Work to complete » In full and without alteration, write out the data below.

----------------------------------------

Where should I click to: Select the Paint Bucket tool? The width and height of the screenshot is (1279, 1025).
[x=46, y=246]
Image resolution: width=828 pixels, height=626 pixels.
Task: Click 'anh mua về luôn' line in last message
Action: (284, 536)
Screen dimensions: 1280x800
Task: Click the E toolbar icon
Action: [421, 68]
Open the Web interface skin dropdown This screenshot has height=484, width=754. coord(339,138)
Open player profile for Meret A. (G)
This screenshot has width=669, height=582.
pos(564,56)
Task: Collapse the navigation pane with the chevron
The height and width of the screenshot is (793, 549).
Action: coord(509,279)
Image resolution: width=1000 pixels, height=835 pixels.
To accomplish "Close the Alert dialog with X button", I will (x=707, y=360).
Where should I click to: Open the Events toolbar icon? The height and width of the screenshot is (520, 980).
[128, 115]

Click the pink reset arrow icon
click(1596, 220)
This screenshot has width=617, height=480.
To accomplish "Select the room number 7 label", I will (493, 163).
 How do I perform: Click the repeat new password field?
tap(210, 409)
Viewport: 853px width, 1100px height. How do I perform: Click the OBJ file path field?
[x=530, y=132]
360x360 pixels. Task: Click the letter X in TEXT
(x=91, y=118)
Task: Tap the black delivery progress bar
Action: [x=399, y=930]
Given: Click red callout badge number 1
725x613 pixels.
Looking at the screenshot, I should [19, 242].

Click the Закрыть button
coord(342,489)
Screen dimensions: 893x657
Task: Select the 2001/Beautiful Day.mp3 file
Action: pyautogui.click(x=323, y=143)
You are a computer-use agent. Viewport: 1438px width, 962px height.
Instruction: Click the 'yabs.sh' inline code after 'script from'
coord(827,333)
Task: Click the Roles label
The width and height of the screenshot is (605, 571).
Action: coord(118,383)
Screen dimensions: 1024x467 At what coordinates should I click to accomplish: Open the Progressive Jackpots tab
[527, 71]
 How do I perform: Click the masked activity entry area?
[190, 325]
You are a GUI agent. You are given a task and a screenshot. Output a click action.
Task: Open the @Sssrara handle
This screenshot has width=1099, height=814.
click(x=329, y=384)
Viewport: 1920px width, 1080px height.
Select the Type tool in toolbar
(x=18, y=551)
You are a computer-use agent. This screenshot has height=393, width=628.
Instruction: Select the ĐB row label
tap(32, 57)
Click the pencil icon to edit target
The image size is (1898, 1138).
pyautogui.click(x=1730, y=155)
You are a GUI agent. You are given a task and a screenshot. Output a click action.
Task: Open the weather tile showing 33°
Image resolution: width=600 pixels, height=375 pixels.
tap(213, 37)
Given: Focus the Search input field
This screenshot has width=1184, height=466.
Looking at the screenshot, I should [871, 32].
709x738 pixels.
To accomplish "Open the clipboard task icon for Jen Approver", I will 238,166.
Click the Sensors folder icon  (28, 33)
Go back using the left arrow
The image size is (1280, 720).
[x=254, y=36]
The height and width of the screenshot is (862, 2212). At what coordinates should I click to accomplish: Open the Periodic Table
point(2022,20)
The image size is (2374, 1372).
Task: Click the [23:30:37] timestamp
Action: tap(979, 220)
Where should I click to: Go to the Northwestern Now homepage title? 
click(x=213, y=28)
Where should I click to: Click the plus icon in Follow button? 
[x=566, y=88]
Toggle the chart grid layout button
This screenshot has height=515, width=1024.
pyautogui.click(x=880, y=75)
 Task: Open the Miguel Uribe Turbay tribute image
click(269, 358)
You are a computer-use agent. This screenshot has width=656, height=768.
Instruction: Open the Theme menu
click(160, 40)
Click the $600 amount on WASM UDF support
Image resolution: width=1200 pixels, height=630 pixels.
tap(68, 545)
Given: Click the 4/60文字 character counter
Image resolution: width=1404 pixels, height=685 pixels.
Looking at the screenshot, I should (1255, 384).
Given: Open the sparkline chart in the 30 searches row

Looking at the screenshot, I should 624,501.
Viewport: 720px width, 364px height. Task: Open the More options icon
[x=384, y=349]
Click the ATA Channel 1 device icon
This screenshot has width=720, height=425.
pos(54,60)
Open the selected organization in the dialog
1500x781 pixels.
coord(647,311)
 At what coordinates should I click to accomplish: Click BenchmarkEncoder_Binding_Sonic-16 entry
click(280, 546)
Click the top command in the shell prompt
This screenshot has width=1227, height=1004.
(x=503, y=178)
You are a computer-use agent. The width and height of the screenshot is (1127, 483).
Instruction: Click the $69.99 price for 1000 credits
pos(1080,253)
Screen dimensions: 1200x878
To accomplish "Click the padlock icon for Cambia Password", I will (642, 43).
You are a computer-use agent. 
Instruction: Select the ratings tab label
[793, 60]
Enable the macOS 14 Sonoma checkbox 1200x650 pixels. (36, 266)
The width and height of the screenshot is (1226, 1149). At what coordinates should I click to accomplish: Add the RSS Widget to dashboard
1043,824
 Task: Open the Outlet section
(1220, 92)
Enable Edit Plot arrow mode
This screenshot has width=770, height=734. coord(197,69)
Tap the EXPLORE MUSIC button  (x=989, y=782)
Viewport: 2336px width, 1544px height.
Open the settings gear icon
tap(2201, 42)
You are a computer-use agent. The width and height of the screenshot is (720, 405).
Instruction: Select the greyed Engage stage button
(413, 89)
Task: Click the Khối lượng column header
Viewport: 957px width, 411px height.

----------------------------------------

Finished exercise »
Where should I click to: Select the Paint Bucket tool? The width and height of the screenshot is (1279, 1025).
[x=46, y=246]
Image resolution: width=828 pixels, height=626 pixels.
Task: Click 'anh mua về luôn' line in last message
Action: (284, 536)
Screen dimensions: 1280x800
Task: Click the E toolbar icon
Action: [421, 68]
Open the Web interface skin dropdown This screenshot has height=484, width=754. coord(339,138)
Open player profile for Meret A. (G)
This screenshot has width=669, height=582.
pos(564,56)
Task: Collapse the navigation pane with the chevron
The height and width of the screenshot is (793, 549).
Action: coord(509,279)
Image resolution: width=1000 pixels, height=835 pixels.
To accomplish "Close the Alert dialog with X button", I will (x=707, y=360).
Where should I click to: Open the Events toolbar icon? The height and width of the screenshot is (520, 980).
[128, 115]

Click the pink reset arrow icon
click(1596, 220)
This screenshot has width=617, height=480.
To accomplish "Select the room number 7 label", I will (493, 163).
 How do I perform: Click the repeat new password field?
tap(210, 409)
Viewport: 853px width, 1100px height. How do I perform: Click the OBJ file path field?
[x=530, y=132]
360x360 pixels. Task: Click the letter X in TEXT
(x=91, y=118)
Task: Tap the black delivery progress bar
Action: [x=399, y=930]
Given: Click red callout badge number 1
725x613 pixels.
Looking at the screenshot, I should [19, 242].

Click the Закрыть button
coord(342,489)
Screen dimensions: 893x657
Task: Select the 2001/Beautiful Day.mp3 file
Action: pyautogui.click(x=323, y=143)
You are a computer-use agent. Viewport: 1438px width, 962px height.
Instruction: Click the 'yabs.sh' inline code after 'script from'
coord(827,333)
Task: Click the Roles label
The width and height of the screenshot is (605, 571).
Action: coord(118,383)
Screen dimensions: 1024x467 At what coordinates should I click to accomplish: Open the Progressive Jackpots tab
[527, 71]
 How do I perform: Click the masked activity entry area?
[190, 325]
You are a GUI agent. You are given a task and a screenshot. Output a click action.
Task: Open the @Sssrara handle
This screenshot has width=1099, height=814.
click(x=329, y=384)
Viewport: 1920px width, 1080px height.
Select the Type tool in toolbar
(x=18, y=551)
You are a computer-use agent. This screenshot has height=393, width=628.
Instruction: Select the ĐB row label
tap(32, 57)
Click the pencil icon to edit target
The image size is (1898, 1138).
pyautogui.click(x=1730, y=155)
You are a GUI agent. You are given a task and a screenshot. Output a click action.
Task: Open the weather tile showing 33°
Image resolution: width=600 pixels, height=375 pixels.
tap(213, 37)
Given: Focus the Search input field
This screenshot has width=1184, height=466.
Looking at the screenshot, I should [871, 32].
709x738 pixels.
To accomplish "Open the clipboard task icon for Jen Approver", I will 238,166.
Click the Sensors folder icon  (28, 33)
Go back using the left arrow
The image size is (1280, 720).
[x=254, y=36]
The height and width of the screenshot is (862, 2212). At what coordinates should I click to accomplish: Open the Periodic Table
point(2022,20)
The image size is (2374, 1372).
Task: Click the [23:30:37] timestamp
Action: tap(979, 220)
Where should I click to: Go to the Northwestern Now homepage title? 
click(x=213, y=28)
Where should I click to: Click the plus icon in Follow button? 
[x=566, y=88]
Toggle the chart grid layout button
This screenshot has height=515, width=1024.
pyautogui.click(x=880, y=75)
 Task: Open the Miguel Uribe Turbay tribute image
click(269, 358)
You are a computer-use agent. This screenshot has width=656, height=768.
Instruction: Open the Theme menu
click(160, 40)
Click the $600 amount on WASM UDF support
Image resolution: width=1200 pixels, height=630 pixels.
tap(68, 545)
Given: Click the 4/60文字 character counter
Image resolution: width=1404 pixels, height=685 pixels.
Looking at the screenshot, I should (1255, 384).
Given: Open the sparkline chart in the 30 searches row

Looking at the screenshot, I should 624,501.
Viewport: 720px width, 364px height. Task: Open the More options icon
[x=384, y=349]
Click the ATA Channel 1 device icon
This screenshot has width=720, height=425.
pos(54,60)
Open the selected organization in the dialog
1500x781 pixels.
coord(647,311)
 At what coordinates should I click to accomplish: Click BenchmarkEncoder_Binding_Sonic-16 entry
click(280, 546)
Click the top command in the shell prompt
This screenshot has width=1227, height=1004.
(x=503, y=178)
You are a computer-use agent. The width and height of the screenshot is (1127, 483).
Instruction: Click the $69.99 price for 1000 credits
pos(1080,253)
Screen dimensions: 1200x878
To accomplish "Click the padlock icon for Cambia Password", I will (642, 43).
You are a computer-use agent. 
Instruction: Select the ratings tab label
[793, 60]
Enable the macOS 14 Sonoma checkbox 1200x650 pixels. (36, 266)
The width and height of the screenshot is (1226, 1149). At what coordinates should I click to accomplish: Add the RSS Widget to dashboard
1043,824
 Task: Open the Outlet section
(1220, 92)
Enable Edit Plot arrow mode
This screenshot has width=770, height=734. coord(197,69)
Tap the EXPLORE MUSIC button  (x=989, y=782)
Viewport: 2336px width, 1544px height.
Open the settings gear icon
tap(2201, 42)
You are a computer-use agent. The width and height of the screenshot is (720, 405).
Instruction: Select the greyed Engage stage button
(413, 89)
Task: Click the Khối lượng column header
Viewport: 957px width, 411px height.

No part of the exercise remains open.